In the end what we have is a hodgepodge of a lineup that is neither fully informative nor entertaining. A mostly agreeable Erin Burnett into a still successful “Anderson 360” into an unwatchable Morgan is an incredibly lopsided primetime lineup. Not only are you ostracizing your long time fact-driven constituents, but the product CNN put in place for their entertainment based news programing is widely regarded as a hack and not a very likeable person.

This all ultimately led to what we have today. CNN’s programing today has no idea what it wants to be. I have no idea what it wants to be. When Jeff Zucker came in last year I believe he did not know what they wanted to be.

I personally thought the addition of Anthony Bourdain’s “Parts Unknown” to its weekend lineup was a great idea—boosting ratings through new entertainment based ventures on the weekends while still providing news based programs during the week. Adding to this by airing culturally relevant documentaries, I thought Zucker could become the genius behind merging the two worlds of entertainment and news, or at least have them coexist on the same network.

So when the news came in Monday that after almost a year of tinkering Zucker has concluded that a news channel cannot subsist on news alone, it was a hard pill for me to swallow. It was hard for me to digest that the airing of these programs over the weekend was only a test to see if it is viable for them to implement these types of programs during the week.

He wants a total shift in programming. In an interview with Capital New York he mentioned that he wants to squash the comparisons between CNN with MSNBC and Fox and attract “viewers who are watching places like Discovery and History and Nat Geo and A&E.”

If that is his long-term goal so be it. If the people want more “Ice Road Truckers” the people will get more “Ice Road Truckers.” Ultimately the marginalization of CNN will only hurt the knowledge of our country’s general public.

Idealist, sure. Nostalgist, probably. Both terms describe my want for a quality news program when I come home from work, but maybe it is I who is actually being out of touch. With the internet changing the way we view news and proving to be the real way to “Keep Them Honest” I guess who really needs a 24 hour unbiased news cycle station on TV?
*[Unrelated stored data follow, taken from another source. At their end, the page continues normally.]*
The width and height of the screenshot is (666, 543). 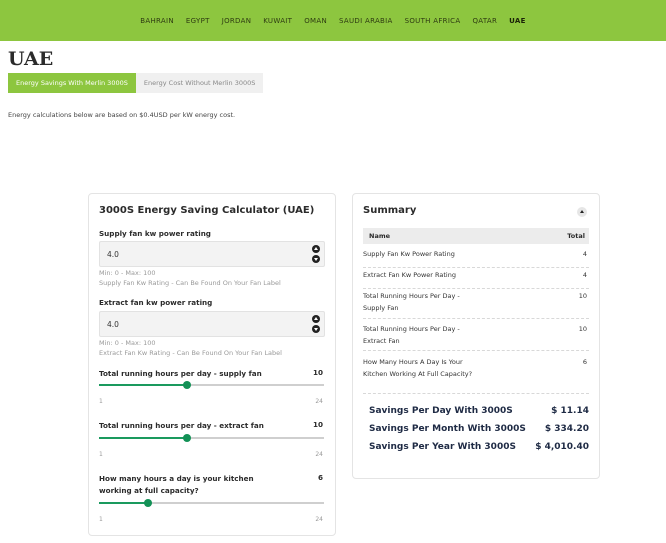 What do you see at coordinates (101, 454) in the screenshot?
I see `extract-hours-min: 1` at bounding box center [101, 454].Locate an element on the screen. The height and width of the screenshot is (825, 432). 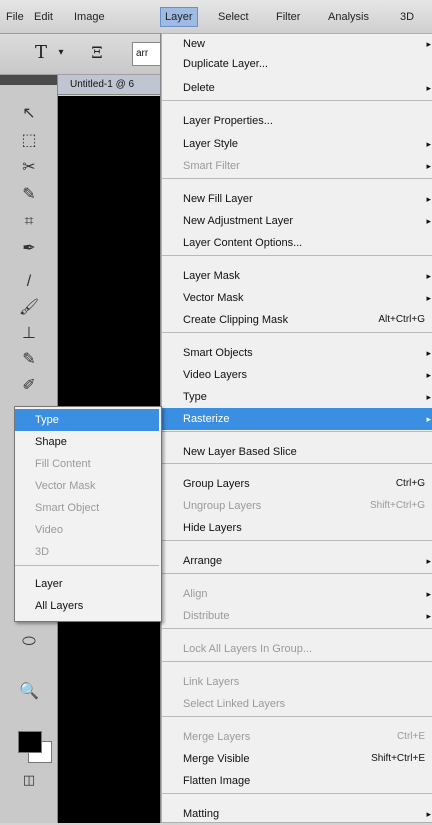
layer-menu-item: Arrange ▸ is located at coordinates (296, 561).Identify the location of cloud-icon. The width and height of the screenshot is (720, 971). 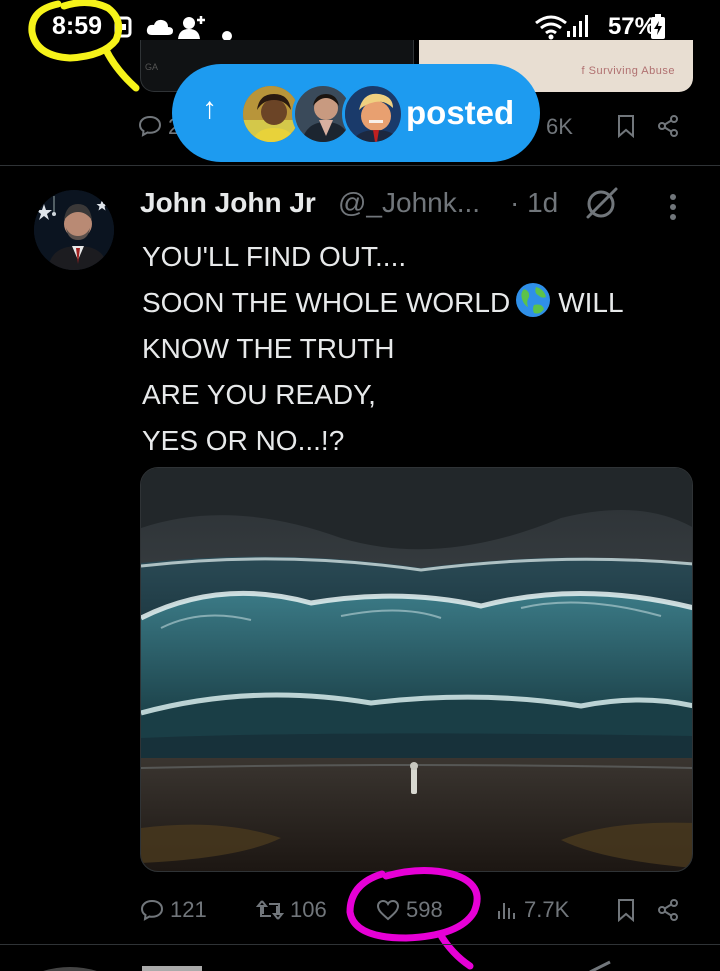
(160, 30).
Zucker is obviously not the one to blame. He did not hire Piers Morgan. He did not decide that gimmicky visuals were the way to go. All this and more led him to believe that the only way for CNN to survive is to change directions. He is a successful and smart businessman so I am sure he thinks this is what is best for the brand. Becoming a network that focuses more on unscripted shows and less on hard-hitting news seems to be CNN’s future—let’s just hope it includes more Morgan Spurlock “A Day in the Life” and less “American Pickers.”